Rachel A. Snell

Lecturer in Honors, 111/112 Faculty Coordinator
Office: 137 Estabrooke Hall

B.A. University of Maine
M.A. University of New Hampshire
Ph.D. University of Maine

  • Scholarly interests: Rachel is a specialist in nineteenth-century North America, women’s history, and food studies. In her research, she argues that food and food writing present a richly rewarding lens for understanding the experiences of ordinary women. Rachel believes this vantage point also holds great potential for engaging students with the study of the past. Cooking and eating are mundane tasks few pause to critically consider, but for people of most times, places, ethnicities, and races, these tasks form the foundation of their identities.

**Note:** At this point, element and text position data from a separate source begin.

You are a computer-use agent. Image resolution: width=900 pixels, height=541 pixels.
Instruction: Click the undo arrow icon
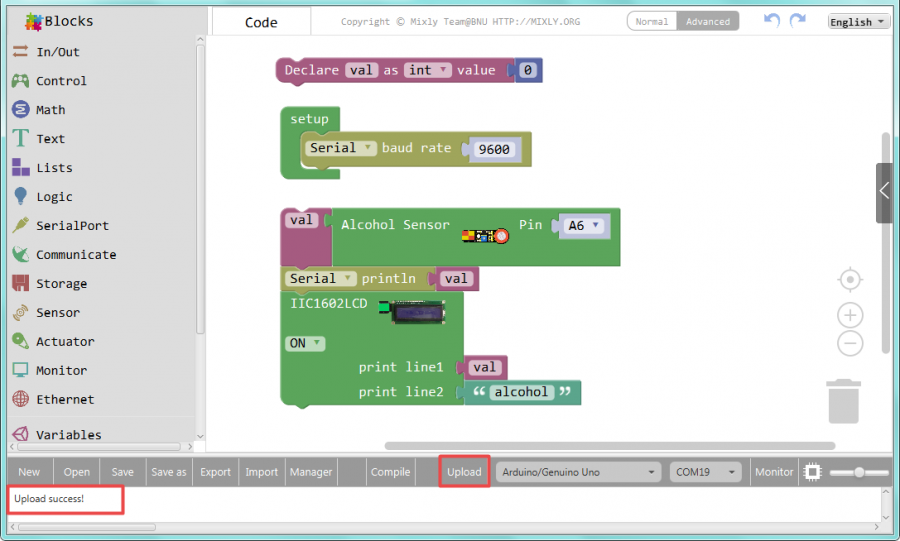772,21
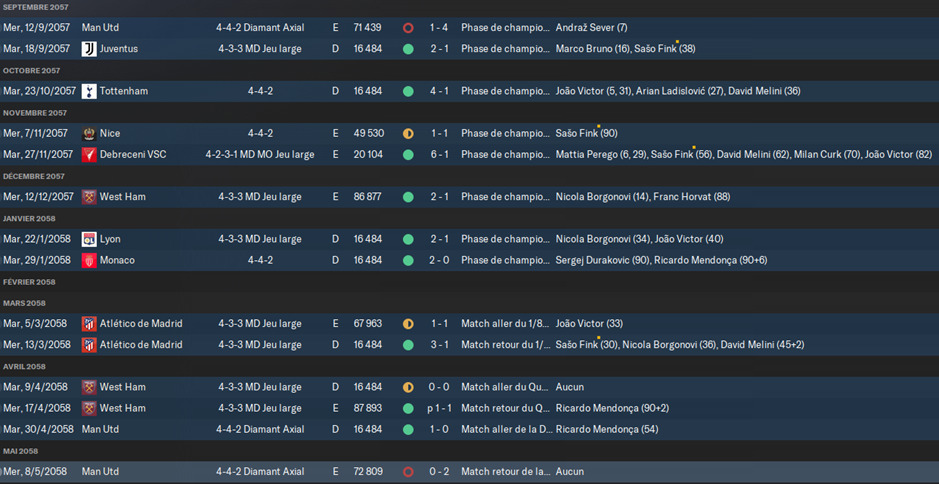Open the 6 - 1 score against Debreceni

439,155
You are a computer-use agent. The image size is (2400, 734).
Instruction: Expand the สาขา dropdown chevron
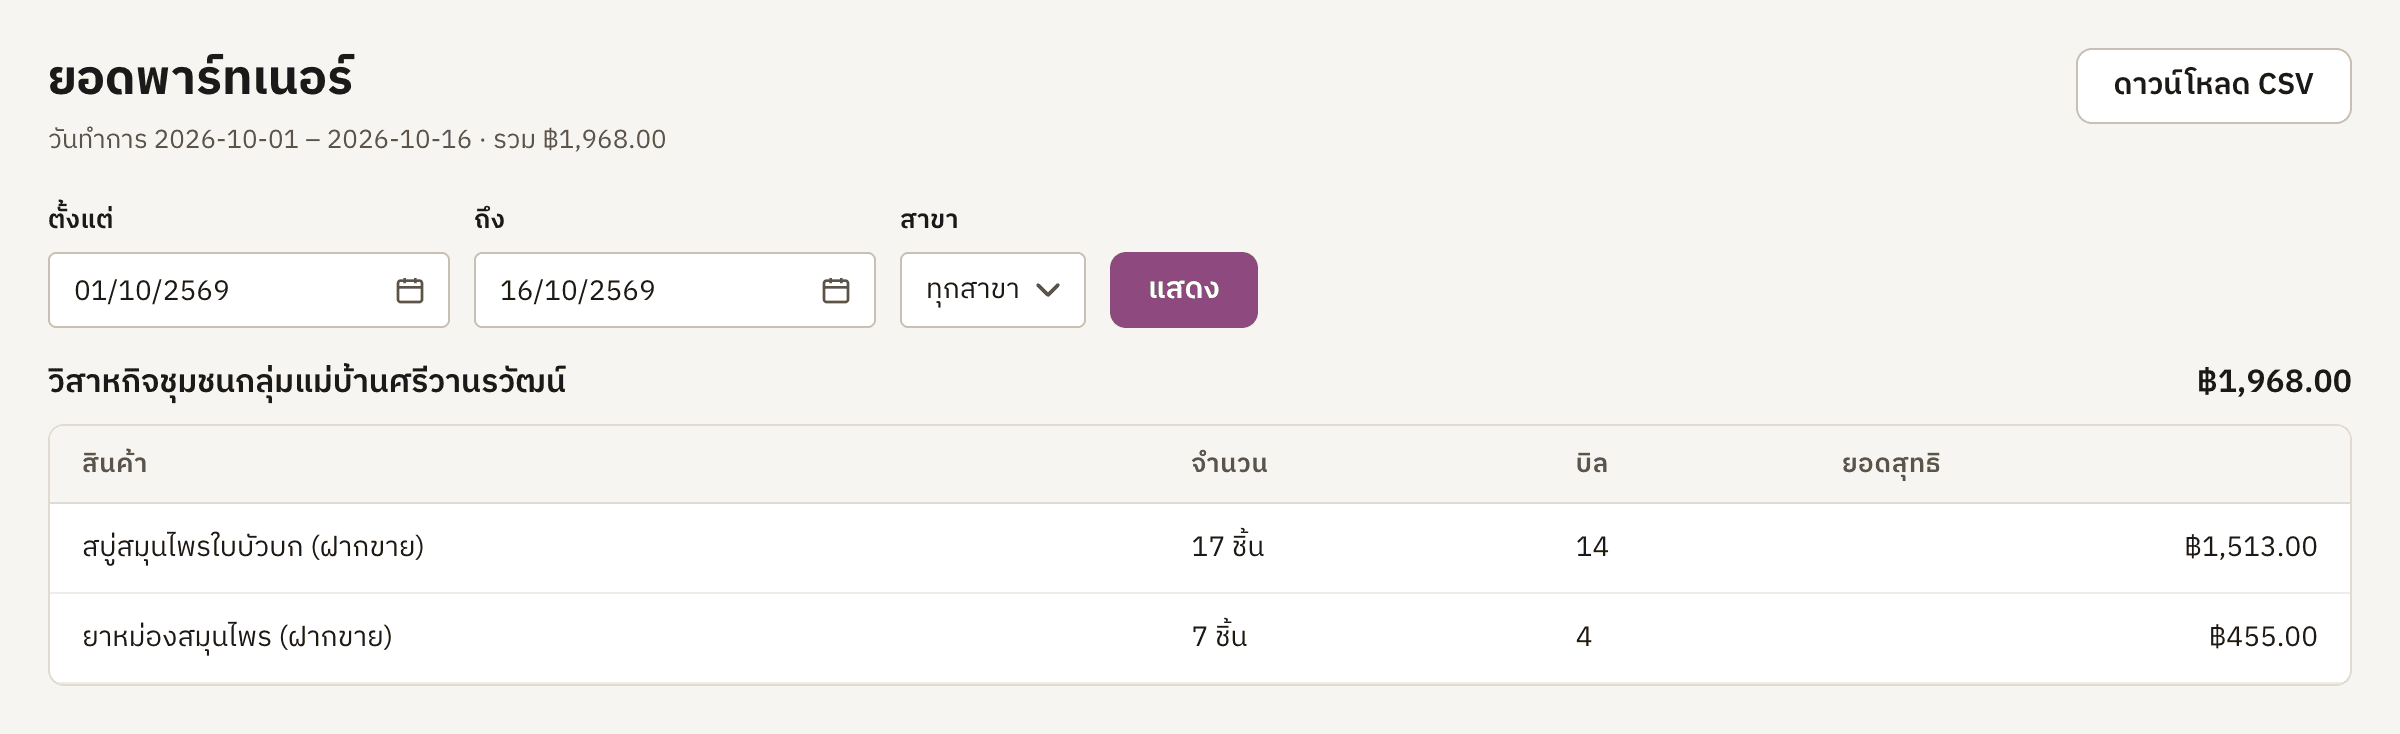[1048, 290]
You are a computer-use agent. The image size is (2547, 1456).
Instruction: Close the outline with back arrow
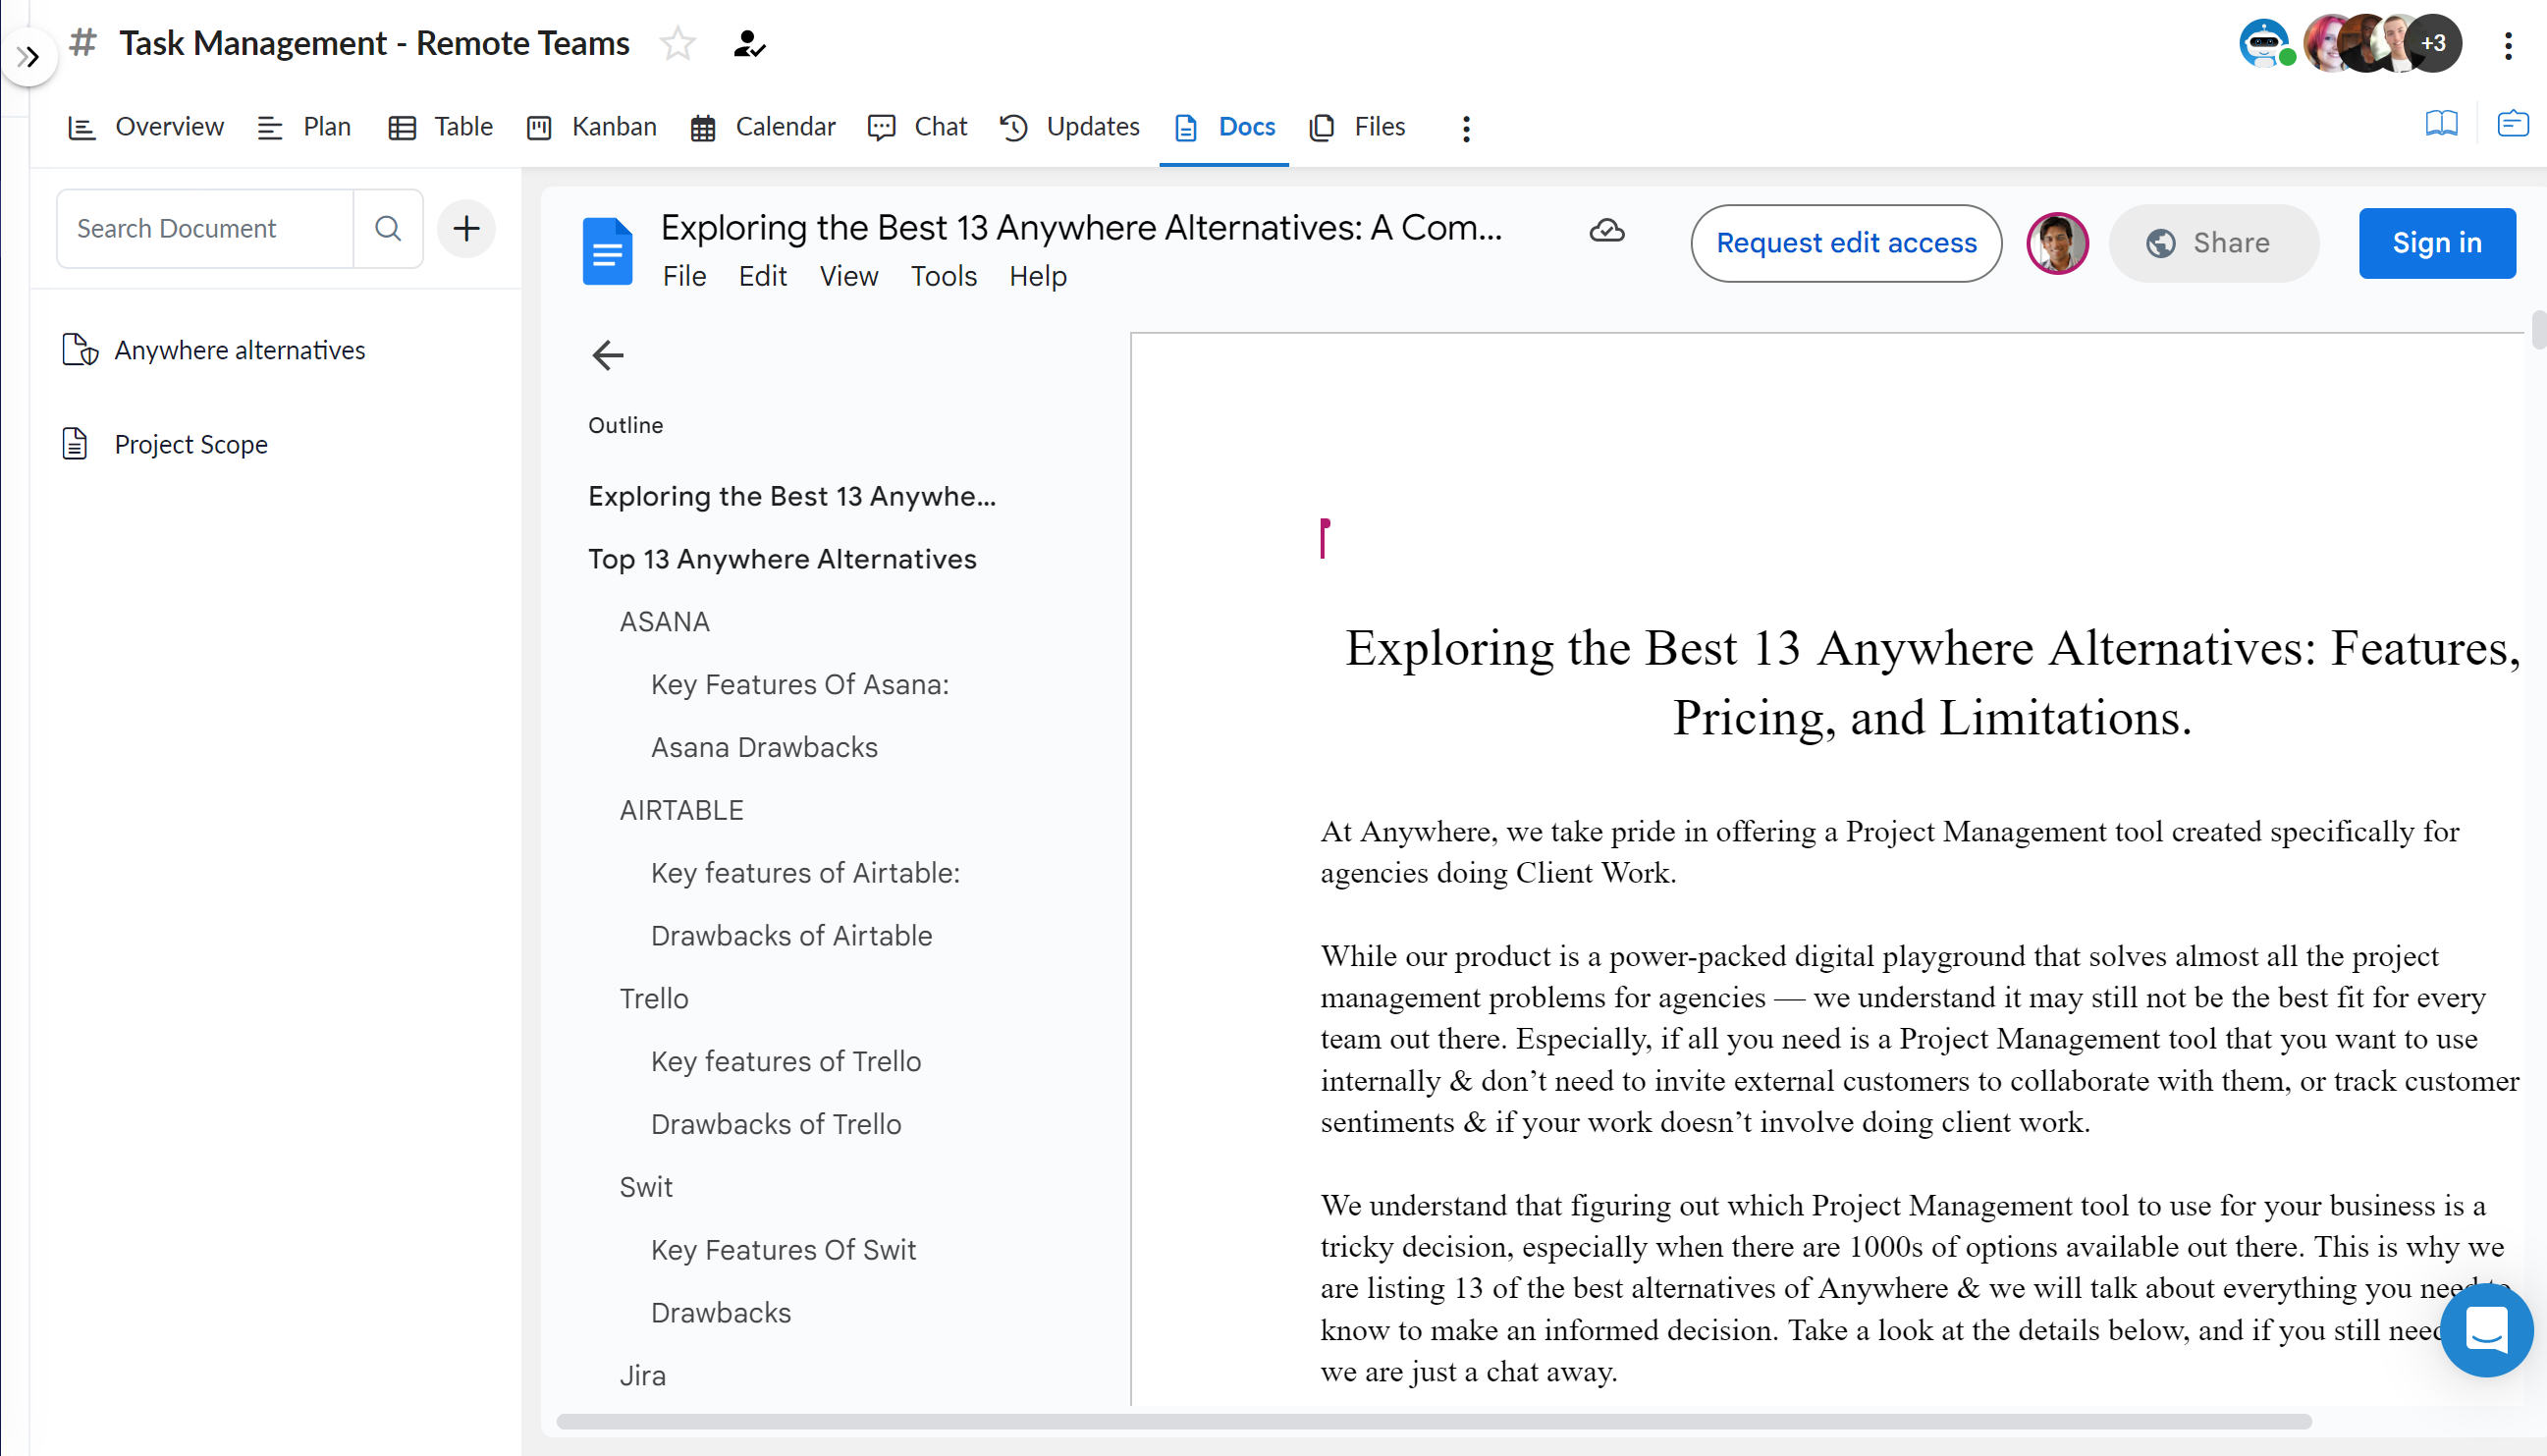pos(607,355)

  • Honors Thesis: Jedidiah Morse and the crusade for the New Jerusalem: the cultural catalysts of the Bavarian Illuminati conspiracy (2006)


  • Why I Teach in Honors: I teach in Honors because of Charlie Slavin, the late dean of the Honors College and my dear friend and mentor. Charlie’s role in drawing me into Honors is shared with many of the Honors faculty, but I was fortunate to first meet Charlie and experience Honors as a student myself. Charlie recruited me to join the Honors College when I was a high school senior adamantly opposed to attending the University of Maine. What initially convinced me to join the Honors College was Charlie’s description of the Honors Endeavor, the challenge and the joy of confronting material outside our intellectual comfort zone with a group of students and faculty drawn from nearly every discipline on campus. Having been a student in the Honors College grants me a unique insight into the curriculum that I combine with my training as a historian to engage students in contemplation of the relationship between past and present, the connections between the texts under discussion and our contemporary society, and, finally, to help students make connections between their Honors reading, their programs of study, and their daily lives. The combination of intellectual risk taking and the effort to relate the fruits of those risks to programs of study, daily life, and the broader community is, I believe, where the true value of an Honor’s education lies.